Identifying your stakeholders

Understanding the needs, perceptions and experience of stakeholders should lie at the heart of the local economic assessment (LEA) testing process. It is highly likely that shifts in policies, structures and governance will result in the stakeholder community for the LEA expanding and changing over time.

You need to devise a framework that will enable you to compare and contrast the views, experiences and added value of the LEA over a range of stakeholders at both local and regional levels.

Identifying your stakeholders

Organising an early brainstorming session with the LEA team to identify stakeholders is an effective means of capturing the full range of likely stakeholders. This should be added to as discussions take place with different internal departments and external interests. The stakeholder mapping tool developed for this purpose can be found here.

Remember that different stakeholders can perceive the same issue in quite different ways depending on their vested interests, their priorities at the time and their experiences of the organisation or people leading the work. The concerns and objectives of different stakeholders and stakeholder groups are sometimes in conflict.

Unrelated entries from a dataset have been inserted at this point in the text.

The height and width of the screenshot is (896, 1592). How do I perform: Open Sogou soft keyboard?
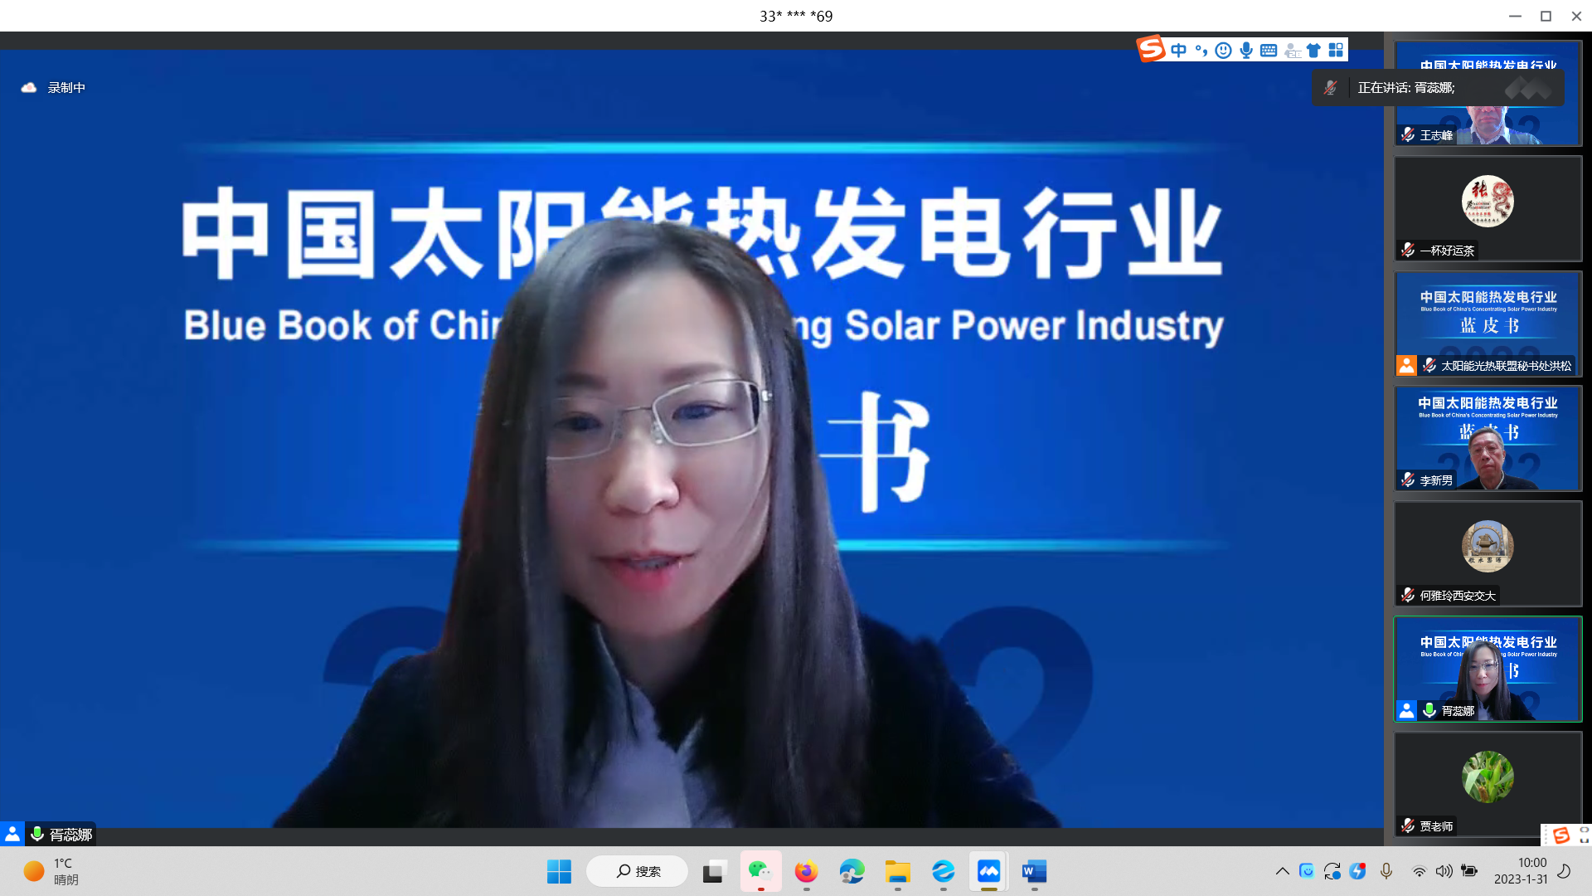pos(1269,51)
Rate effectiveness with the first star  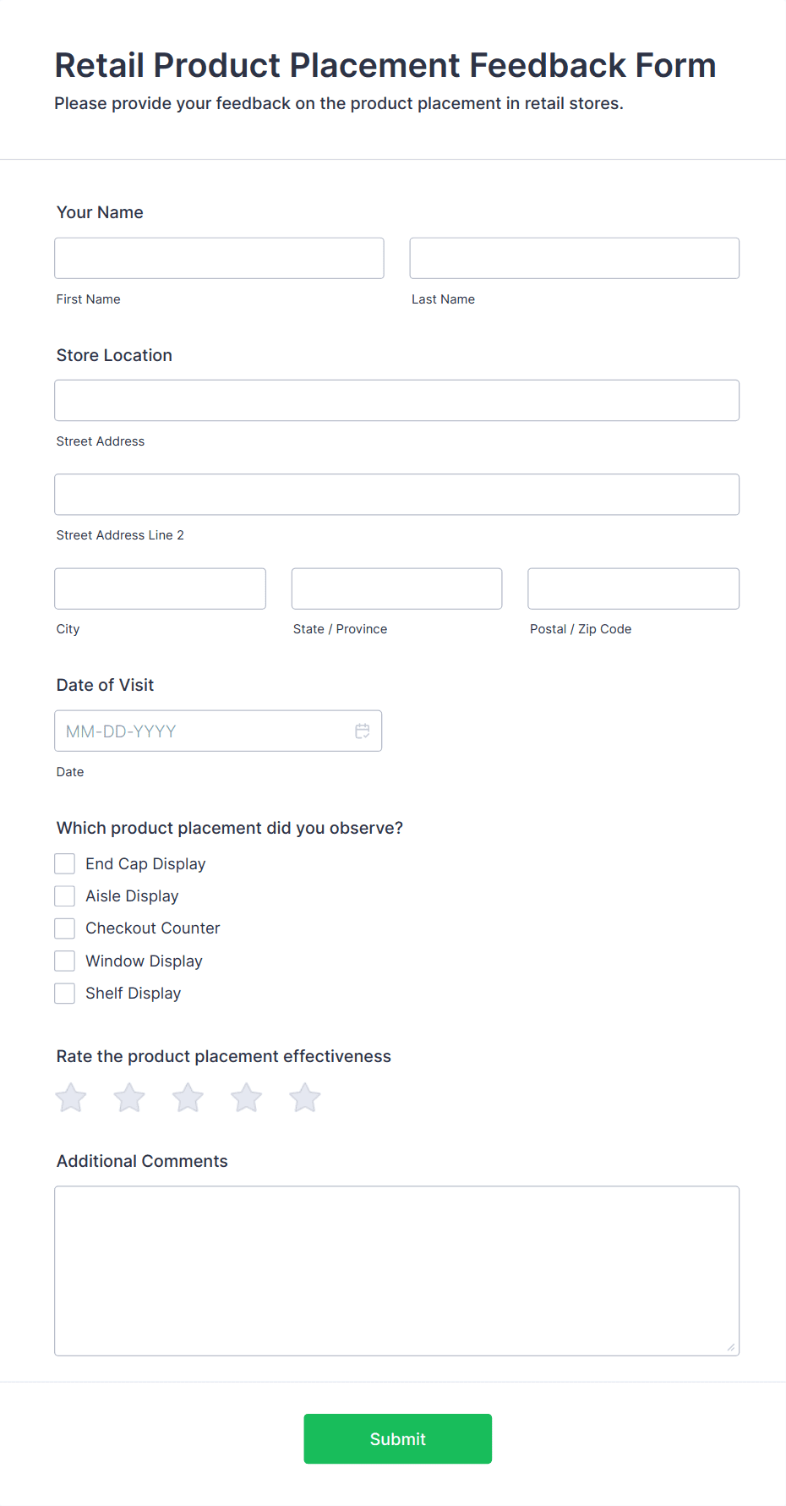point(71,1098)
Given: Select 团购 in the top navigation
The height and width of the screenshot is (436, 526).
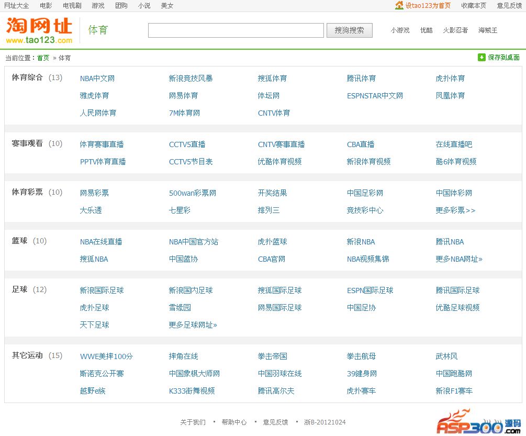Looking at the screenshot, I should click(121, 6).
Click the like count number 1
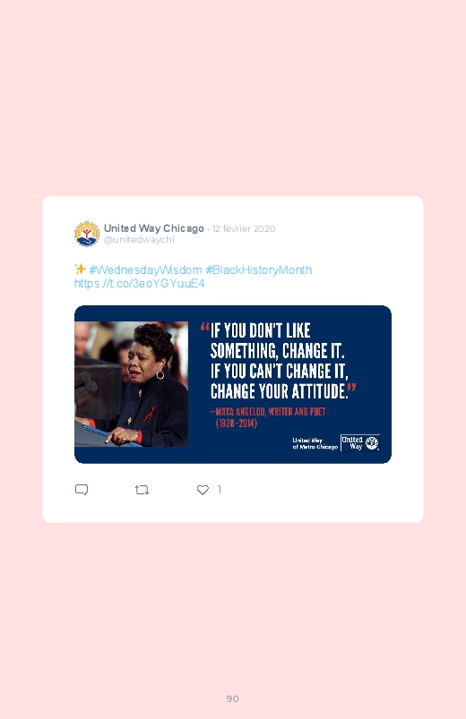Screen dimensions: 466x719 (x=220, y=490)
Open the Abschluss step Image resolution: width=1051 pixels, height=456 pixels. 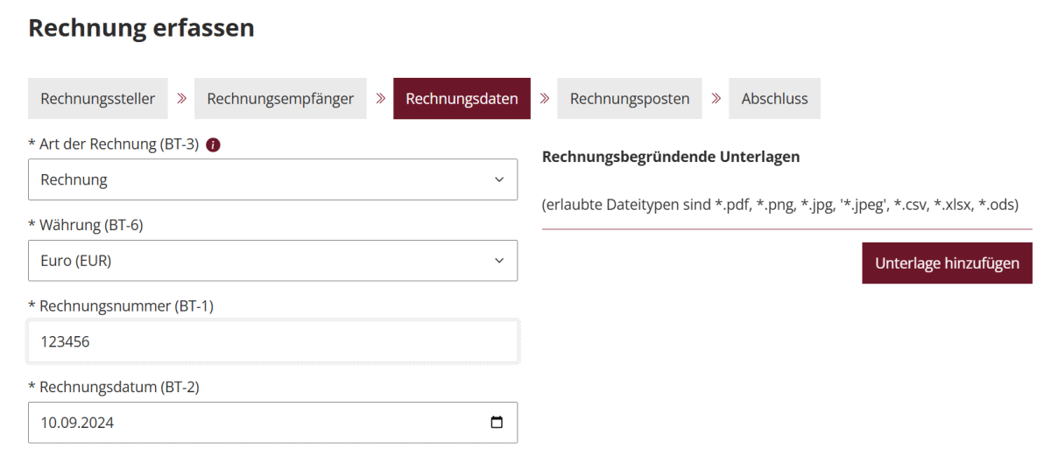tap(774, 99)
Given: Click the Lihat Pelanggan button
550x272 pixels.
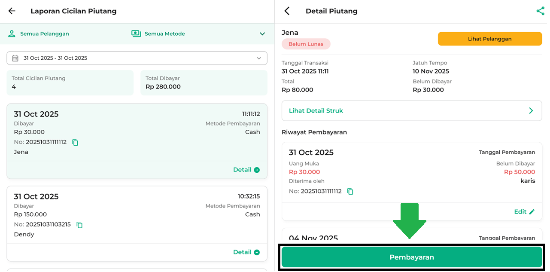Looking at the screenshot, I should pyautogui.click(x=489, y=39).
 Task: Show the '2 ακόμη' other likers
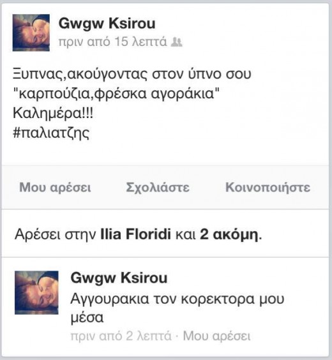click(x=230, y=235)
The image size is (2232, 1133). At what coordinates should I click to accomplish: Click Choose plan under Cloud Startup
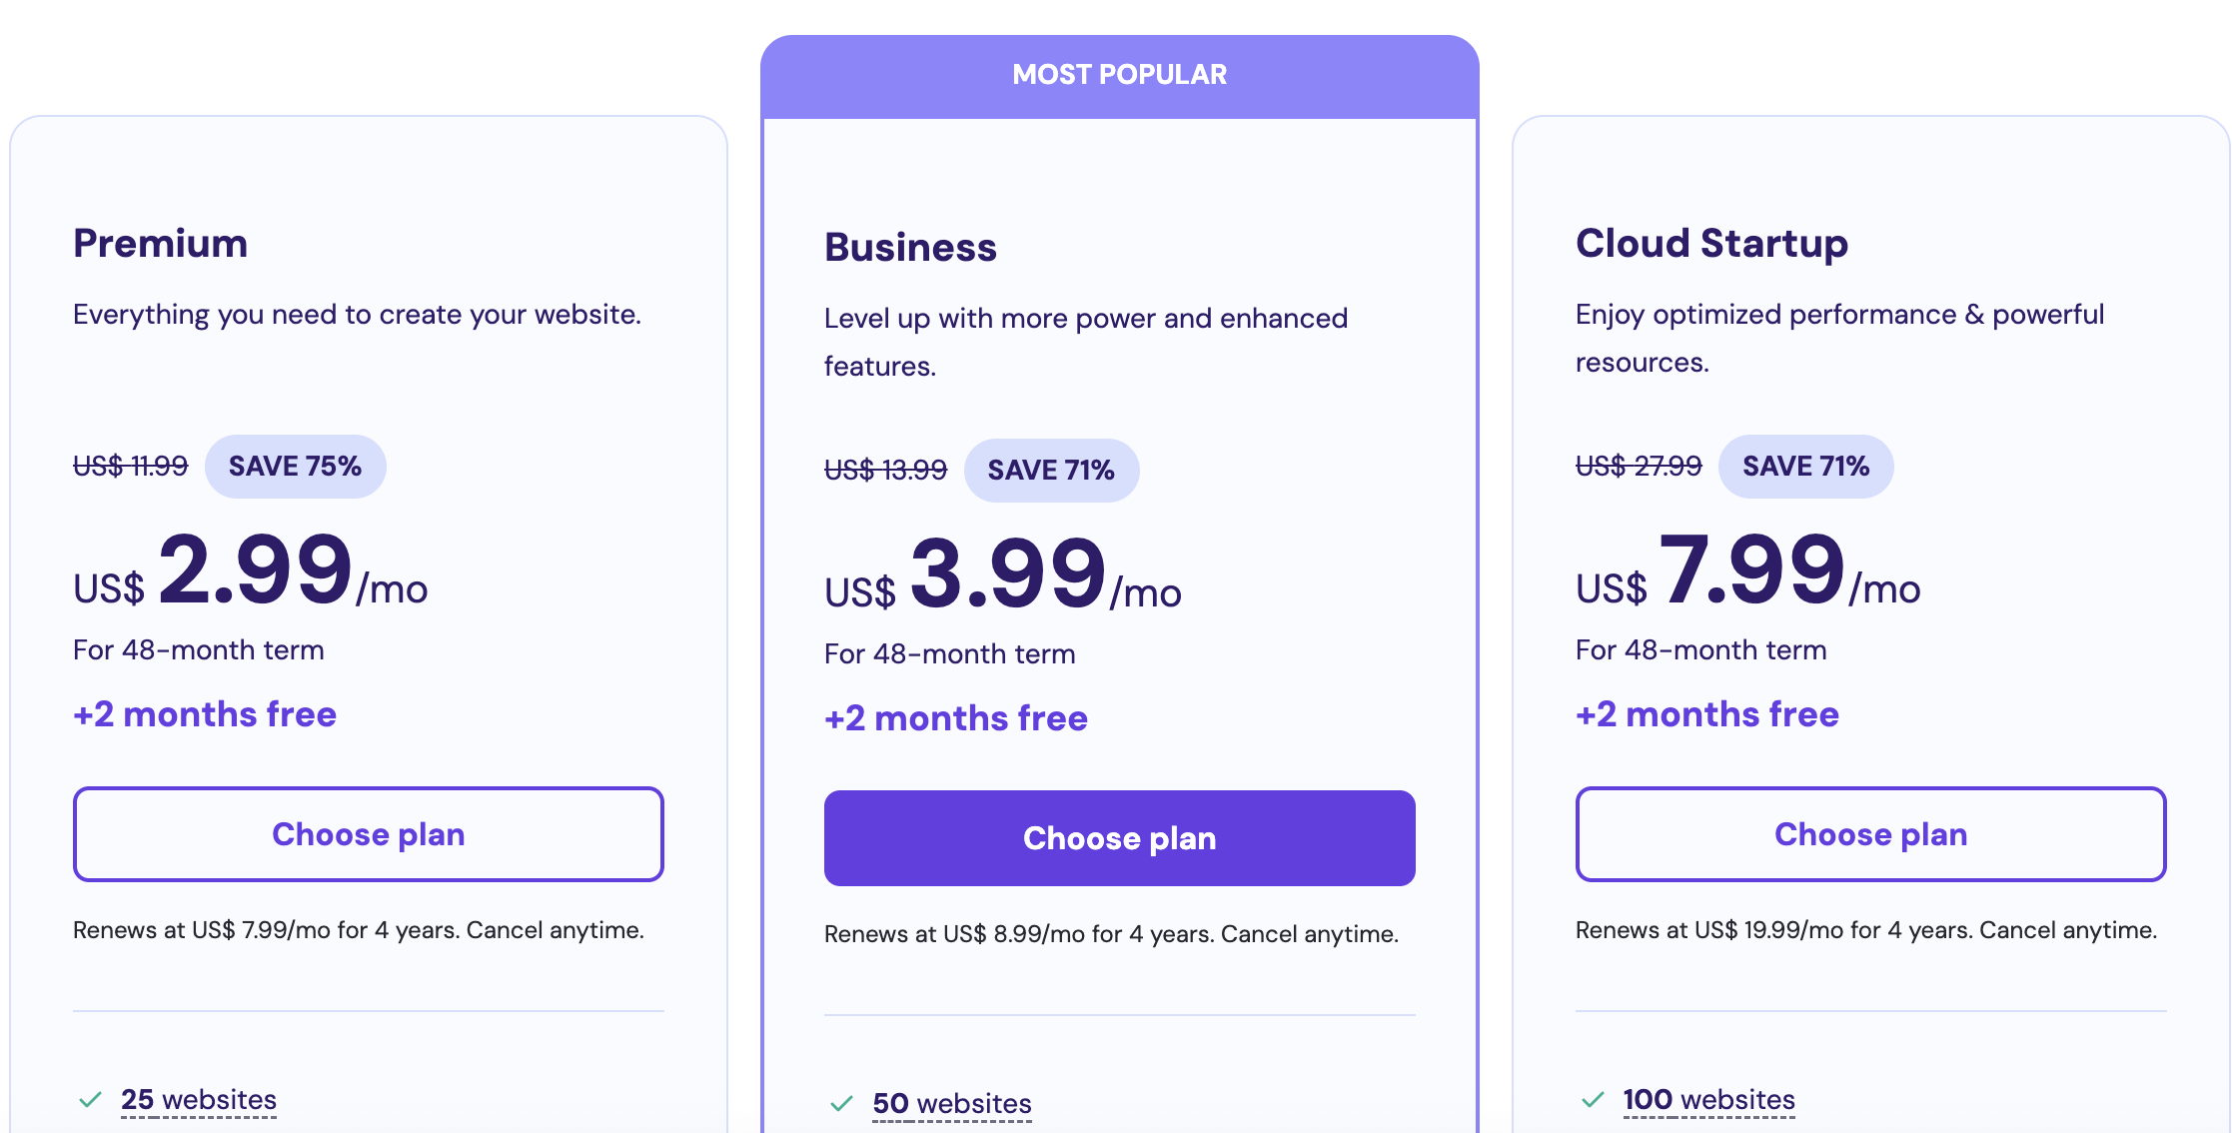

Segmenting your stakeholders

You should consider developing a simple set of criteria in order to help prioritise which stakeholders should be allocated time and effort to build or maintain strong relationships.

All the stakeholders could be given a score of 1 to 3 - 3 being the highest score, 1 being the lowest - according to an assessment of the following three attributes:

  • Power - the extent to which the stakeholder has direct or indirect influence in the assessment arena: through political networks, membership of bodies or the size and nature of the mandate that supports their activities, powerful stakeholders are able to exert strategic pressure effectively, often for their own gain.
  • Legitimacy - the strength of the mandate supporting the activities of the stakeholder in question: determined by the size and breadth of the organisation's membership, electoral support - where relevant - budget and or geographical reach.
  • Alignment - the extent to which each stakeholder's objectives and activities are strategically consistent with those of the LEA's purpose and scope.

Comparing results using these variables at the local level helps you examine views and findings from different perspectives, to weigh and compare feedback, now and in the future.

Understanding your stakeholders

In order to manage stakeholders effectively it is important to understand the needs and interests of each, including:

  • their goals
  • past reactions
  • expected behaviour
  • the likely impact the LEA will have on them - positive or negative
  • their likely reaction
  • the extent of buy-in and level of support.

Consulting your stakeholders

No one method will work for all given circumstances. However, knowing the people you want to consult with will help you decide which method or methods will work best in your situation, as will the resources and timescales available to you.

At an early stage consideration should be given to how the assessment will be consulted upon. For example, if there is to be a public consultation, you will need to publish the LEA in a format that is accessible for the web and in paper format.

To ensure you get a broad spectrum of feedback your consultation strategy will need to include a variety of reactive and proactive methods. Reactive methods would include making the LEA available on the web and in paper form and outlining a common set of questions you would like feedback on within a specified time period. Proactive consultation methods would include face-to-face and or telephone interviews, focus groups, roadshows, summits and so on. These can be used to reach out to important and or under-represented interests, for example, senior business personnel and lone parents.

Any consultation needs clarity on the parameters of the consultation, that is, what is within the scope of consultation and may be changed as a result and what is not. To have credibility and value the consultation should seek feedback on the relevance, accuracy, and comprehensiveness of the LEA.

As part of the consultation you may want to ask a few partners - with differing perspectives and different learning styles - to ‘pilot' the draft assessment. You could ask them to consider how they would use the assessment in their own areas of work. Taking note of their responses will ensure a better finished product. Similarly use other groups to test the final report. In both cases asking them to give you honest feedback is essential.